### Stated problem 1
According to the "Pet the Lizard" article, what is the limbic system focused on?
### Stated problem 2
Sum up the "Pet the Lizard" article in two sentences.
### Stated problem 3
Extend the "Pet the Lizard" article past the last paragraph shown.

### Extract
Sunday 31 July 2011

Deep down do you feel at ease ? If like me you are working on feeling more at ease in your body and mind you may enjoy and learn from these articles by Rick Hanson. The first one is called ' Pet the Lizard '.

Your brain evolved in three stages (to simplify a complex process):
· Reptile - Brainstem, focused on avoiding harm
· Mammal - Limbic system, focused on approaching rewards
· Primate - Cortex, focused on attaching to "us"

Of course, the brain is highly integrated, so these three key functions – avoiding, approaching, and attaching – are accomplished by all parts of the brain working together. Nonetheless, each function is particularly served by the region of the brain that first evolved to handle it. This fact has significant implications.

For example, in terms of avoiding harm, the brainstem and the structures just on top of it are fast and relatively rigid. Neuroplasticity – the capacity of the brain to learn from experience by changing its structure – increases as you move up both the evolutionary ladder and the layered structures of the brain.

Consequently, if you want to help yourself feel less concerned, uneasy, nervous, anxious, or traumatized – feelings and reactions that are highly affected by “reptilian,” brainstem-related processes – then you need many, many repetitions of feeling safe, protected, and at ease to leave lasting traces in the brainstem and limbic system structures that produce the first emotion, the most primal one of all: fear.

Or to put it a little differently, your inner iguana needs a LOT of petting!

How?

To begin with, I’ve found it helps me to appreciate how scared that little lizard inside each one us is. Lizards – and early mammals, emerging about 200 million years ago – that were not continually uneasy and vigilant would fail the first test of life in the wild: eat lunch – don’t be lunch – today.

So be aware of the ongoing background trickle of anxiety in your mind, the subtle guarding and bracing with people and events as you move through your day. Then, again and again, try to relax some, remind yourself that you are actually alright right now, and send soothing and calming down into the most ancient layers of your mind.

### Data lines
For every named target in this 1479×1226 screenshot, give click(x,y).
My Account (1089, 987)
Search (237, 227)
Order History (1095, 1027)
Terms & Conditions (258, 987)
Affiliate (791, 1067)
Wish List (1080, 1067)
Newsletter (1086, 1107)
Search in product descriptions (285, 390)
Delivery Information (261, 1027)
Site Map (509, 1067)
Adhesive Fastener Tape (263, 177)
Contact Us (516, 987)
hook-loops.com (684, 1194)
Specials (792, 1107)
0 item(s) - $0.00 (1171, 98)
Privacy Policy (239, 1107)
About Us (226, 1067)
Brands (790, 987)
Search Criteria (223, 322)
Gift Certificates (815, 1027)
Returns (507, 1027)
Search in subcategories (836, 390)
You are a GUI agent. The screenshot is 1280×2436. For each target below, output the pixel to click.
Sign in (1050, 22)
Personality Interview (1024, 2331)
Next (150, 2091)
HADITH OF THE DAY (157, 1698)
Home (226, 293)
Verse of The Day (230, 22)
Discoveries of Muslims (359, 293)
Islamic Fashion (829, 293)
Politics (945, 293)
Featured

### Output 1
Approaching rewards.

### Output 2
The brain evolved in three stages, reptile, mammal and primate, and each stage's region particularly serves one function: avoiding harm, approaching rewards, or attaching to "us." Because the brainstem structures behind fear are fast and relatively rigid, easing anxiety takes many repetitions of feeling safe and at ease, such as noticing background anxiety, relaxing, and reminding yourself that you are alright right now.

### Output 3
Also soothe your own body. Most of the signals coming into the brain originate inside the body, not from out there in the world. Therefore, as your body settles down, that sends feedback up into your brain that all is well – or at least not too bad. Take a deep breath and feel each part of it, noticing that you are basically OK, and letting go of tension and anxiety as you exhale; repeat as you like. Shift your posture – even right now as you read this – to a more comfortable position. As you do activities such as eating, walking, using the bathroom, or going to bed, keep bringing awareness to the fact that you are safe, that necessary things are getting done just fine, that you are alive and well.

Throughout, keep taking in the good of these many moments of petting your inner lizard. Register the experience in your body of a softening, calming, and opening; savor it; stay with it for 10-20-30 seconds in a row so that it can transfer to implicit memory. Learn to defeat the innate negativity bias of the brain – whose unfortunate default setting is to be Velcro for negative experiences but Teflon for positive ones.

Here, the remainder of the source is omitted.